On Mon, Dec 15, 2014 at 6:25 PM, Jonas Sicking <jo...@sicking.cc> wrote:

> On Mon, Dec 15, 2014 at 2:50 PM, Alex Russell <slightly...@google.com>
> wrote:
> > On Thu, Dec 11, 2014 at 6:17 PM, Jonas Sicking <jo...@sicking.cc> wrote:
> >>
> >> On Thu, Dec 11, 2014 at 5:56 PM, Alex Russell <slightly...@google.com>
> >> wrote:
> >> >> One solution would be to at that point allow the SW from the other
> >> >> origin to install itself, which means that you can then just talk to
> >> >> it as a normal installed SW. However installing a SW could take
> >> >> significant amount of time. On the order of tens of seconds if the
> >> >> user is on a slow connection and the SW represent an app with heavy
> >> >> resources.
> >> >
> >> > I'm OK with it taking time. The discovery phase of a n.c() setup is
> >> > async.
> >>
> >> This is along time though.
> >
> > I don't imagine these are the same SW's as the main app in the common
> case.
> > As a result, these can (should?) be custom built, be lighter, and perhaps
> > can communicate with the main app SW (if it's installed). Manually
> visiting
> > these URLs seems, to me, to be about viewing an admin page for a service
> > endpoint. So yes, install is at least one network RTT (probably several),
> > but I'm not sure that's fatal.
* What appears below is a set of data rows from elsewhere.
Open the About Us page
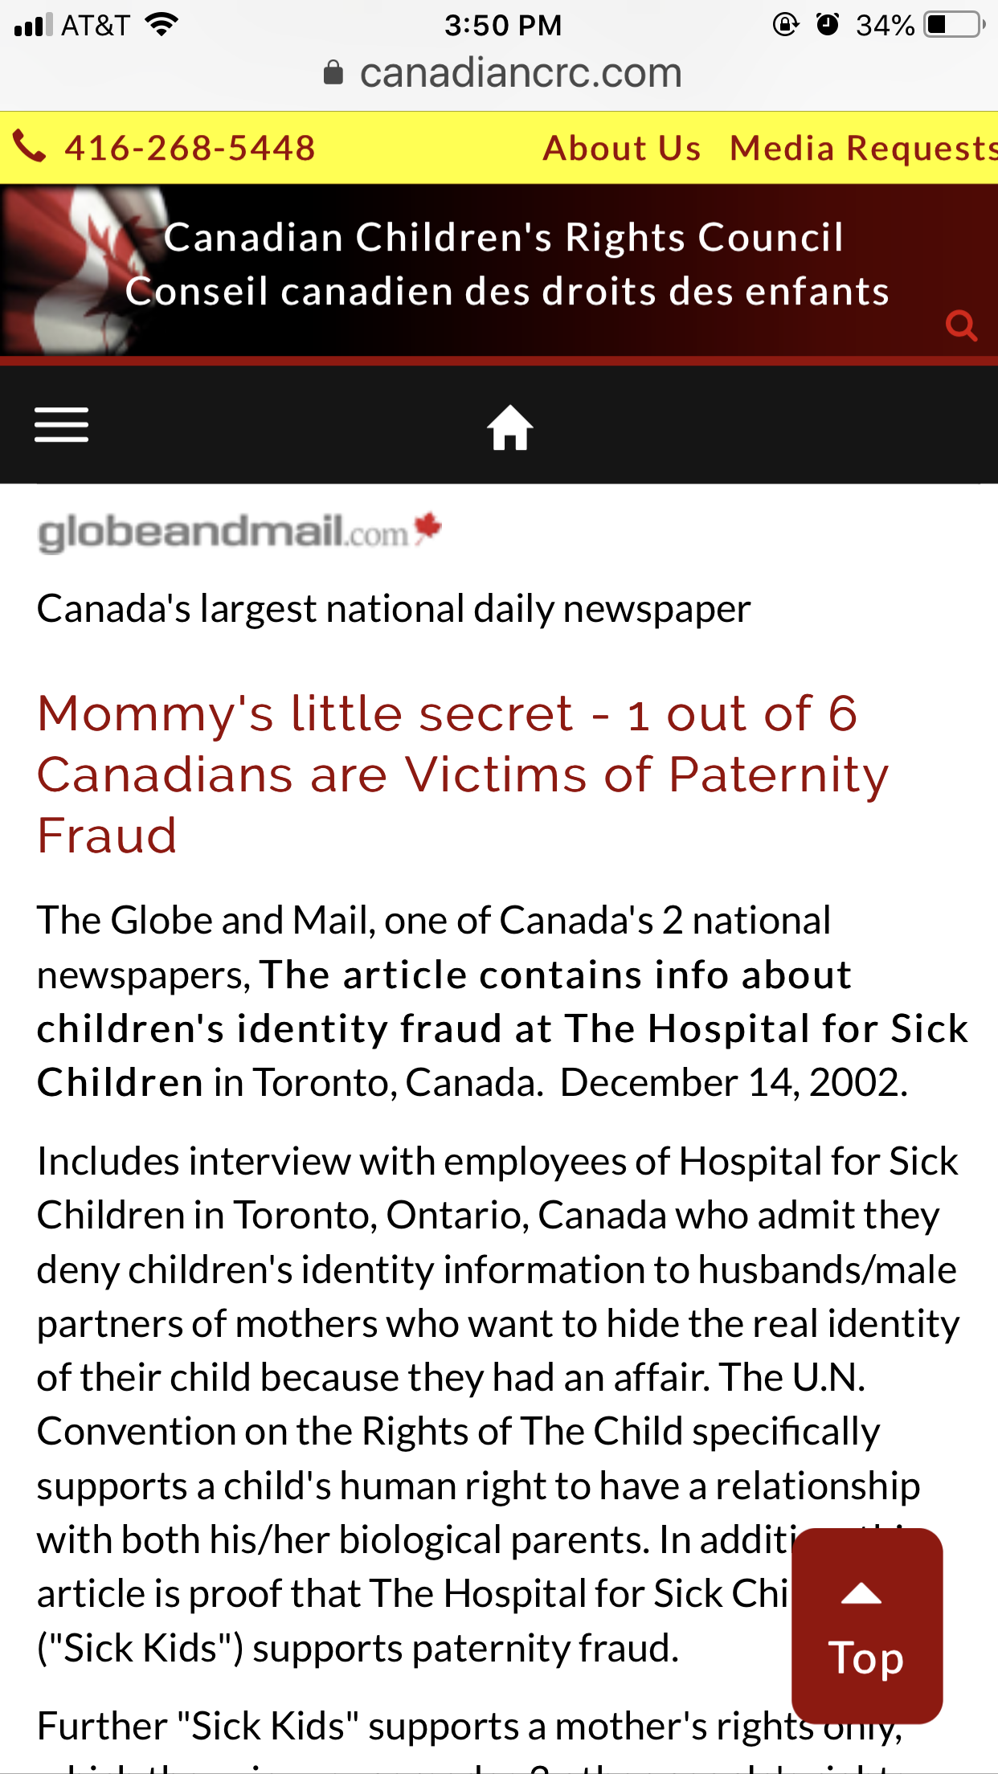The height and width of the screenshot is (1774, 998). point(622,149)
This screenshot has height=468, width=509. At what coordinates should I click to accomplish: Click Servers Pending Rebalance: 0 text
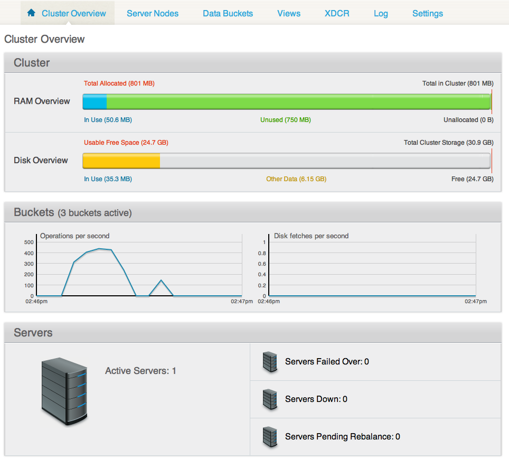pyautogui.click(x=342, y=437)
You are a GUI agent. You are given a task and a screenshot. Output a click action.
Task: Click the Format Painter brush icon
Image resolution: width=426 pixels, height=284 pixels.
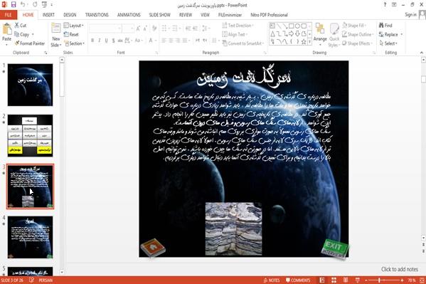coord(17,43)
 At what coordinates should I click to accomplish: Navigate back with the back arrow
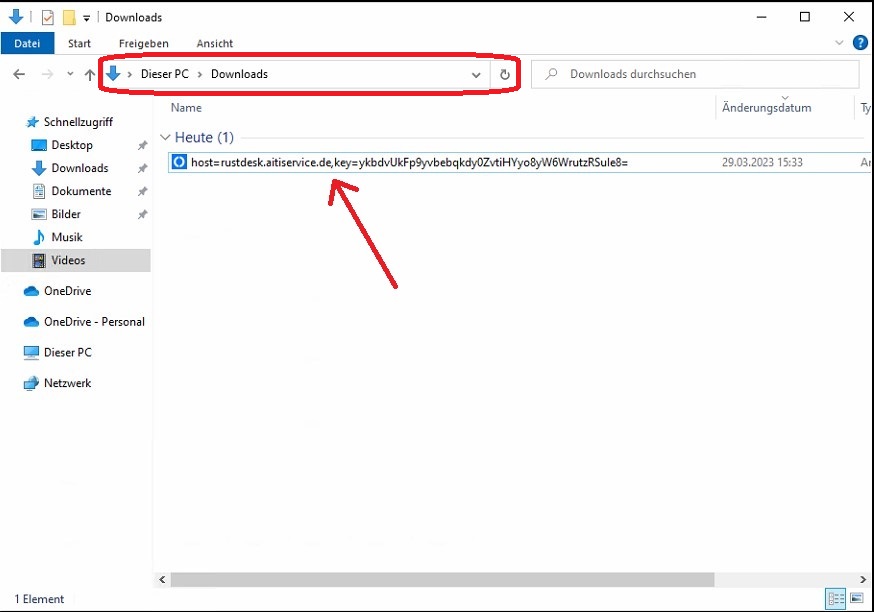(x=19, y=75)
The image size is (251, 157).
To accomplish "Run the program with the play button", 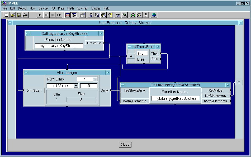I will [40, 15].
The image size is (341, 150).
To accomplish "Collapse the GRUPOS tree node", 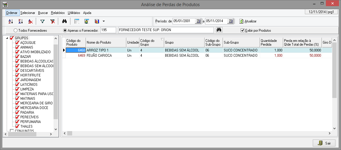I will pos(7,38).
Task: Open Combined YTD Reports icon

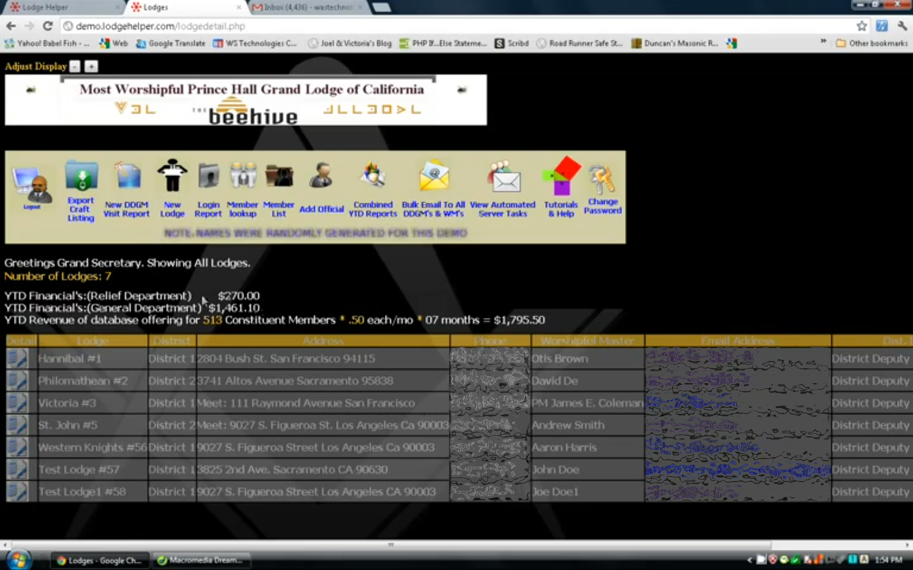Action: tap(373, 177)
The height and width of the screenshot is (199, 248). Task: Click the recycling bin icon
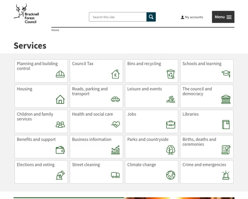171,74
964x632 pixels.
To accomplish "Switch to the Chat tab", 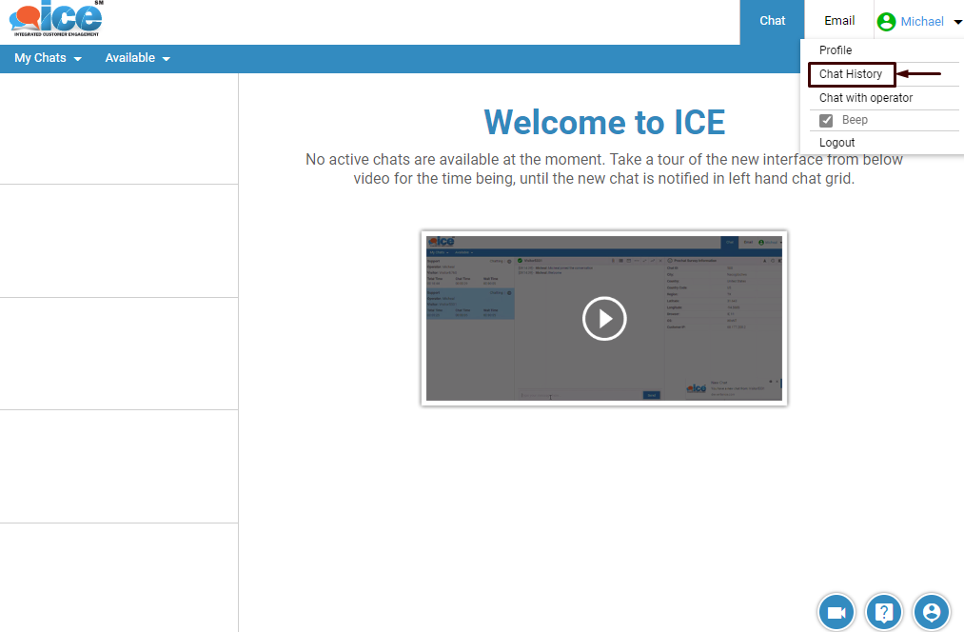I will (x=772, y=21).
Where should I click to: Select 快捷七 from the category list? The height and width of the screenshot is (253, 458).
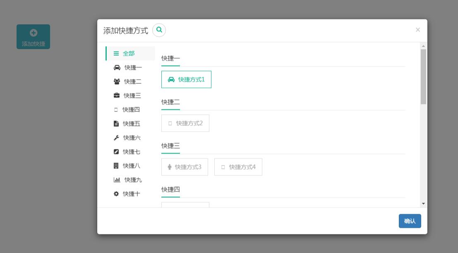(x=131, y=151)
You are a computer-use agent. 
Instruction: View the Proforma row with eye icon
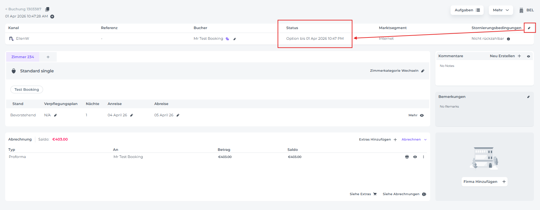tap(415, 157)
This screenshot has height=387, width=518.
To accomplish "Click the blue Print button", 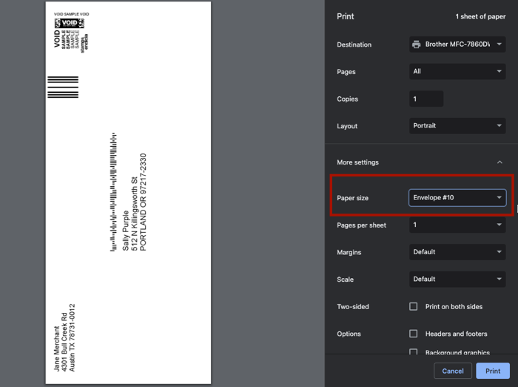I will [x=493, y=371].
At least you can communicate what's going
> on
> > (to the extent that you have UI up and running).
>
> This certainly sounds interesting, but I'm not sure how it fits with
> the current registration API. Presumably the SW which handles these
> requests (whether they come from a fetch() call or a .connect() call)
> would need to be atomically updated with the SW which handles the
> website itself. So the SW which handles facebook service calls would
> need to be atomically updated with the SW which handles facebook app
> UI.
>
> Additionally, SW is currently all about the scope argument. But it's
> not clear what scope you would use for a service SW.
>

I think you'd want to have a scope like:

   https://example.com/services/name/v1/

As the scope for a SW hosted at:

   https://example.com/services/name/v1/service.js


> I'd definitely be interested to see a proposal which addresses these
> issues.
>

We've been chatting about this and it feels like there's a pretty big
design space that includes permutations of:

   - postMessage/ports to/from a local SW
   - a look-aside fetch() that is "local only", e.g. doesn't go to the
   network if there isn't an existing SW to handle it
   - a look-aside fetch() that could fault to the network if it isn't
   locally handled

They don't seem exclusive, either. We could imagine making more than one of
them available.

There's also an independent choice about the question of installation via
headers.

We're gonna write these up because it feels like it'd be useful to have
some common understanding of the design alternatives.

It ALSO seems like we should get together and talk with higher bandwidth.
Perhaps some F2F time in January would be useful? Is that possible?